Exercise aim → Your reply should be the following data, copied exactly.
--------------------------------
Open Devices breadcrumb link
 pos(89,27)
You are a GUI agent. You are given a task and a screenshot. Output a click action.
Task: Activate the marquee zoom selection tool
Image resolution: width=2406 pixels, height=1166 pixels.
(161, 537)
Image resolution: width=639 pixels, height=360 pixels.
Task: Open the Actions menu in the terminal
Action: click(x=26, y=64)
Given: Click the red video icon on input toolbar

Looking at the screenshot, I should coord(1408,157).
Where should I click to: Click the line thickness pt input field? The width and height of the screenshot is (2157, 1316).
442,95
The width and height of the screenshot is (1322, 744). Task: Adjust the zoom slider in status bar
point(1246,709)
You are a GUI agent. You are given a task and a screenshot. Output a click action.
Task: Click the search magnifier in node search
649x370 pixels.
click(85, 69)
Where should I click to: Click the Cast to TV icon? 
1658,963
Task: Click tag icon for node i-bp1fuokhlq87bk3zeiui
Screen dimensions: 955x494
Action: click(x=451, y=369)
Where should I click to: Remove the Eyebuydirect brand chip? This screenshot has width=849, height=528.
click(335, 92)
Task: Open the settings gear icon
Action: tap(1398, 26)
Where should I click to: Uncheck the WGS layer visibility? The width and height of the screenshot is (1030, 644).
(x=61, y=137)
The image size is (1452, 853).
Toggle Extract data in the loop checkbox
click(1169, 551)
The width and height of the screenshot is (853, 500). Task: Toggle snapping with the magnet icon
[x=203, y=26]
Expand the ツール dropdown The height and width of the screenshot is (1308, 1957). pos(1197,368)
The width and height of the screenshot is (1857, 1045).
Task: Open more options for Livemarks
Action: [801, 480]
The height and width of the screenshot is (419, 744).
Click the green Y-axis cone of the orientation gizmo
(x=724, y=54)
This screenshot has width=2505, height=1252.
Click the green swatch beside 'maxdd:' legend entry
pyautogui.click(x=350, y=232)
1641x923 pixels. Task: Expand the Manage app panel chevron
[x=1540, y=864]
--------------------------------
Written solution →
Open Devices breadcrumb link
 pos(89,27)
You are a GUI agent. You are given a task and a screenshot. Output a click action.
Task: Activate the marquee zoom selection tool
Image resolution: width=2406 pixels, height=1166 pixels.
(161, 537)
Image resolution: width=639 pixels, height=360 pixels.
Task: Open the Actions menu in the terminal
Action: click(x=26, y=64)
Given: Click the red video icon on input toolbar

Looking at the screenshot, I should coord(1408,157).
Where should I click to: Click the line thickness pt input field? The width and height of the screenshot is (2157, 1316).
442,95
The width and height of the screenshot is (1322, 744). Task: Adjust the zoom slider in status bar
point(1246,709)
You are a GUI agent. You are given a task and a screenshot. Output a click action.
Task: Click the search magnifier in node search
649x370 pixels.
click(85, 69)
Where should I click to: Click the Cast to TV icon? 
1658,963
Task: Click tag icon for node i-bp1fuokhlq87bk3zeiui
Screen dimensions: 955x494
Action: click(x=451, y=369)
Where should I click to: Remove the Eyebuydirect brand chip? This screenshot has width=849, height=528.
click(335, 92)
Task: Open the settings gear icon
Action: tap(1398, 26)
Where should I click to: Uncheck the WGS layer visibility? The width and height of the screenshot is (1030, 644).
(x=61, y=137)
The image size is (1452, 853).
Toggle Extract data in the loop checkbox
click(1169, 551)
The width and height of the screenshot is (853, 500). Task: Toggle snapping with the magnet icon
[x=203, y=26]
Expand the ツール dropdown The height and width of the screenshot is (1308, 1957). pos(1197,368)
The width and height of the screenshot is (1857, 1045).
Task: Open more options for Livemarks
Action: [801, 480]
The height and width of the screenshot is (419, 744).
Click the green Y-axis cone of the orientation gizmo
(x=724, y=54)
This screenshot has width=2505, height=1252.
Click the green swatch beside 'maxdd:' legend entry
pyautogui.click(x=350, y=232)
1641x923 pixels. Task: Expand the Manage app panel chevron
[x=1540, y=864]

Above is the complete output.